Air freight demand remained stagnant from June 2010 to the end of 2012 and has not achieved net growth since 2007.
According to Air Cargo Management Group’s Air Freight and Express Performance Analysis 2013
, which covers the international market, there will be few signs of market growth this year.
The industry did take in $96 million in 2011, a record revenue that rose by 8 percent when compared to 2010. ACMG, however, noted this increase came from fuel surcharges and predicts revenues will be down for 2012.
The company found demand will decrease even as world trade expands, but air freight growth will eventually return to a rate of 3 percent to 5 percent per year.
“Unfortunately, no one — ACMG included — is predicting a near-term return to steady growth of 6 percent per year, a rate which was commonplace before 2000,” Robert Dahl, managing director of ACMG, said in a statement announcing the report.

> **Provided records**:
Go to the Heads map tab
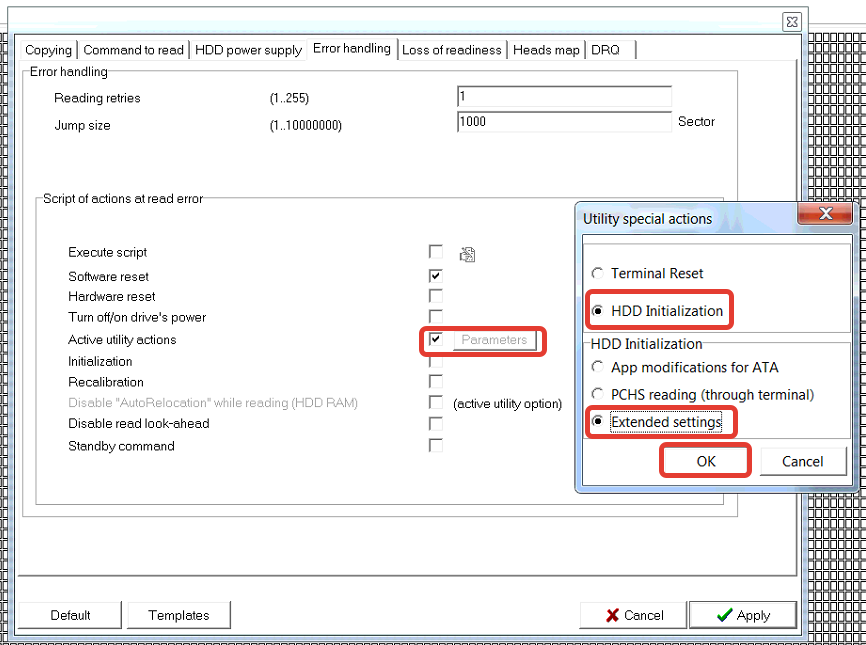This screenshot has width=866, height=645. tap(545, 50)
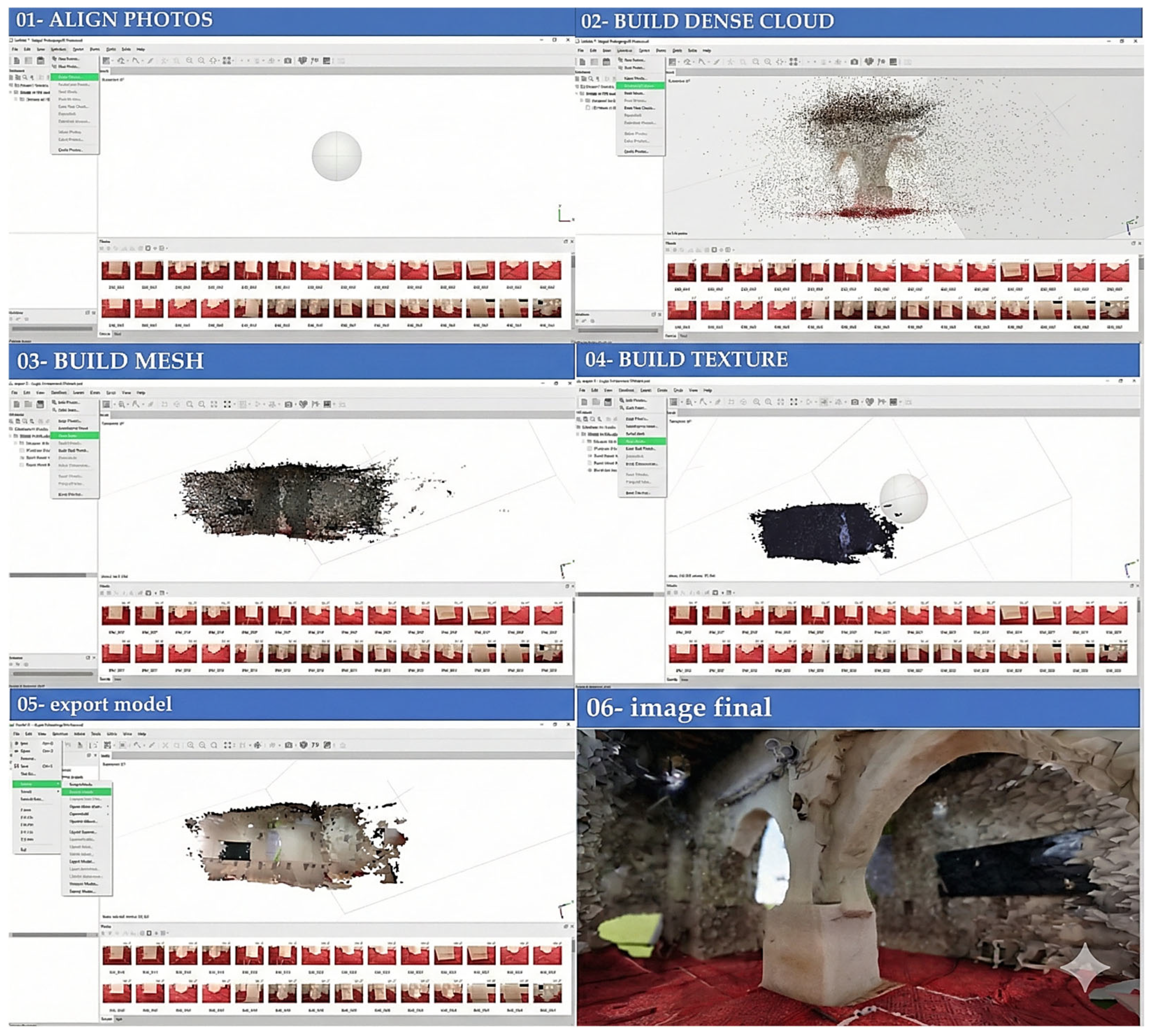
...
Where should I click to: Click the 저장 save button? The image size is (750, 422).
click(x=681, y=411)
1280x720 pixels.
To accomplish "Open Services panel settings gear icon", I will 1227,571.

> **Set task**:
Reproduce the air freight passage from "According to Air" up to and including "growth this year.", swapping "international" for "global".

> **The result**:
According to Air Cargo Management Group’s Air Freight and Express Performance Analysis 2013
, which covers the global market, there will be few signs of market growth this year.